Disk-based implementation of
Functional Pruning Optimal Partitioning with up-down constraints
TODOs
Remove stderr from tail since that confuses some users: tail: cannot open .bedGraph file for reading no such file or directory Or remove head/tail entirely for portability.
C++/R function that computes total Poisson loss using bedGraph and bed file input -- this may be more numerically stable than the cost that results from PeakSegFPOP. For example
system("head labels/H3K4me3_XJ_immune/samples/tcell/McGill0107/problems/chr22:16847850-20509431/coverage.bedGraph_penalty=0_loss.tsv labels/H3K4me3_XJ_immune/samples/tcell/McGill0107/problems/chr22:16847850-20509431/coverage.bedGraph_penalty=5.83435542852498e-10_loss.tsv labels/H3K4me3_XJ_immune/samples/tcell/McGill0107/problems/chr22:16847850-20509431/coverage.bedGraph_penalty=0.000172220048971656_loss.tsv") ==> labels/H3K4me3_XJ_immune/samples/tcell/McGill0107/problems/chr22:16847850-20509431/coverage.bedGraph_penalty=0_loss.tsv <== 0 135835 67917 3661581 -6.0018530211077560921 -21976270.986880756915 infeasible 2.8921437994722953846 6
==> labels/H3K4me3_XJ_immune/samples/tcell/McGill0107/problems/chr22:16847850-20509431/coverage.bedGraph_penalty=5.83435542852498e-10_loss.tsv <== 5.8343554285249800245e-10 135831 67915 3661581 -6.0018530211010858721 -21976270.986895956099 infeasible 2.8940798153034301698 6
==> labels/H3K4me3_XJ_immune/samples/tcell/McGill0107/problems/chr22:16847850-20509431/coverage.bedGraph_penalty=0.000172220048971656_loss.tsv <== 0.00017222004897165599582 123445 61722 3661581 -6.0018501174476162063 -21976270.98465982452 infeasible 2.9924208443271766988 7
there seems to be a difference between PeakSegFPOP and manual computation of the cost, at either the fifth or sixth decimal place: penalty 0 5.8343554285249800245e-10 0.000172220048971656 PeakSegFPOP -21976270.9868 80756915 -21976270.9868 95956099 -21976270.98465 982452 manual -21976270.9868 76085401 -21976270.9868 76085401 -21976270.98465 505615
Note above there is no difference in the manual cost between 0 and 5.8e-10, but there is a difference between the PeakSegFPOP cost, at the fifth decimal place. This is a numerical error: the model with 0 penalty should always have at least as low of cost as any other models. But in the PeakSegFPOP numbers, the model with penalty=5.8e-10 has a slightly lower cost.
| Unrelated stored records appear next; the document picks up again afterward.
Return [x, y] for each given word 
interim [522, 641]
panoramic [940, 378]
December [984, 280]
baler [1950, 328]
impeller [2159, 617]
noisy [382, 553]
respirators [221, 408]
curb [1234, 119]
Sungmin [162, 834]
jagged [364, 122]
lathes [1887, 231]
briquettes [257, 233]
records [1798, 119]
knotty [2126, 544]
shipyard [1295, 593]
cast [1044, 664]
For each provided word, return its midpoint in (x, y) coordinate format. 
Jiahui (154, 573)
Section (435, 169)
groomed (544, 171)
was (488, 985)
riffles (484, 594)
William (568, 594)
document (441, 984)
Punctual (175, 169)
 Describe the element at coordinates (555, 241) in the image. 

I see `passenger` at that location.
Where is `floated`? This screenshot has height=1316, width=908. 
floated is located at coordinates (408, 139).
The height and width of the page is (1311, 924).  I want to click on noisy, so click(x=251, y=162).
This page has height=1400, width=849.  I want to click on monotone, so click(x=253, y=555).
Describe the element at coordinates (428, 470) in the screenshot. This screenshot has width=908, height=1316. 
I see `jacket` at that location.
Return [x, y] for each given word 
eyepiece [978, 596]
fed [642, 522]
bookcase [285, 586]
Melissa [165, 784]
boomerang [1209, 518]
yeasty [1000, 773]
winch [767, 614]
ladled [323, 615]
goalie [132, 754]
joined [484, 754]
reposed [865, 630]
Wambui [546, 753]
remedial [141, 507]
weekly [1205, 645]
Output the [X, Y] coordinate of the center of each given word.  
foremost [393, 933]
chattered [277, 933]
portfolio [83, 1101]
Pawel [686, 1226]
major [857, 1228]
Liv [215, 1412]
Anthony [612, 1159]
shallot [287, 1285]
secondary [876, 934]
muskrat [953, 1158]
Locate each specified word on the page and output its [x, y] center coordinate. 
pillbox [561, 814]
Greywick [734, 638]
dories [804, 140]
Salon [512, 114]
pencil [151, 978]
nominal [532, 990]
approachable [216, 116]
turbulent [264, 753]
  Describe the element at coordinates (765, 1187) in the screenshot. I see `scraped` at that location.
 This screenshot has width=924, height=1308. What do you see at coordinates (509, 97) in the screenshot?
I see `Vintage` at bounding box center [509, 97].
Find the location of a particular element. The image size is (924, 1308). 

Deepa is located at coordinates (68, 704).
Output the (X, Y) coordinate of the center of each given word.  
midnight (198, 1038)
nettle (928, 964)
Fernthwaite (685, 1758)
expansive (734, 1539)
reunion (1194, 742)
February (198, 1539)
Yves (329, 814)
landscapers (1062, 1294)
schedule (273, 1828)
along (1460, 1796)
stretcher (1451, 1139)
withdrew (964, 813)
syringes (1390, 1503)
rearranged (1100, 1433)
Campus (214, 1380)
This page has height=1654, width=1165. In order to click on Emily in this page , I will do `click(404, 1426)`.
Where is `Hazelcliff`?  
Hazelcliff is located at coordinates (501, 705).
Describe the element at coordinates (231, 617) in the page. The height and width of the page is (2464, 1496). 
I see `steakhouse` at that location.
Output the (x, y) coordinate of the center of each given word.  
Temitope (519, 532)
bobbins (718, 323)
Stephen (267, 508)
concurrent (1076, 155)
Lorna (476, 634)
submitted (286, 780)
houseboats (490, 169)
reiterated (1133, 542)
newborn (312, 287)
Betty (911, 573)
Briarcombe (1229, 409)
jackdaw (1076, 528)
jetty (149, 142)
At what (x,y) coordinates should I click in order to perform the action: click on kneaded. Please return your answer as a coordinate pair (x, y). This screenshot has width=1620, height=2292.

Test via R/data.table code: cov.dt <- fread("labels/H3K4me3_XJ_immune/samples/tcell/McGill0107/problems/chr22:16847850-20509431/coverage.bedGraph") setnames(cov.dt, c("chrom", "chromStart", "chromEnd", "count")) cov.dt[, chromStart1 := chromStart +1L] setkey(cov.dt, chromStart1, chromEnd) segs.dt <- fread("labels/H3K4me3_XJ_immune/samples/tcell/McGill0107/problems/chr22:16847850-20509431/coverage.bedGraph_penalty=5.83435542852498e-10_segments.bed") setnames(segs.dt, c("chrom", "segStart", "segEnd", "status", "mean")) segs.dt[, segStart1 := segStart + 1L] setkey(segs.dt, segStart1, segEnd) over.dt <- foverlaps(cov.dt, segs.dt, nomatch=0L) sprintf("%.12f", over.dt[, PeakSegDP::PoissonLoss(count, mean, chromEnd-chromStart)])
2018.11.28 PR#2
Remove dependency on Berkeley DB.
2018.11.20 PR#3
problem.PeakSegFPOP deletes lock file before running algo.
PeakSegFPOP_disk errors (instead of crashing R) if there is a lock file.
2018.11.14
export fread.first/last
check for empty loss/timing files
2018.10.31
Use wc/nrows/skip in fread.first/last rather than fread("head/tail -1 file")
2018.10.30
PKG_LIBS in Makevars: remove -ldb_cxx -ldb, add -pthread
2018.10.26
add -ldb_cxx -ldb to Makevars for solaris.
in SystemRequirements, link to source, name debian packages.
cast log(int) to double, const DbException& e to avoid solaris warn/err.
2018.10.25
C++ code writes number of bedGraph lines to loss file.
problem.PeakSegFPOP outputs two data.tables rather than three (timings and loss are combined).
2018.09.28
Forked from PeakSegPipeline.
problem.PeakSegFPOP: before was checking start/end pos in segments file with start/end pos in directory name. Now checking first/last line in coverage.bedGraph. No longer import namedCapture.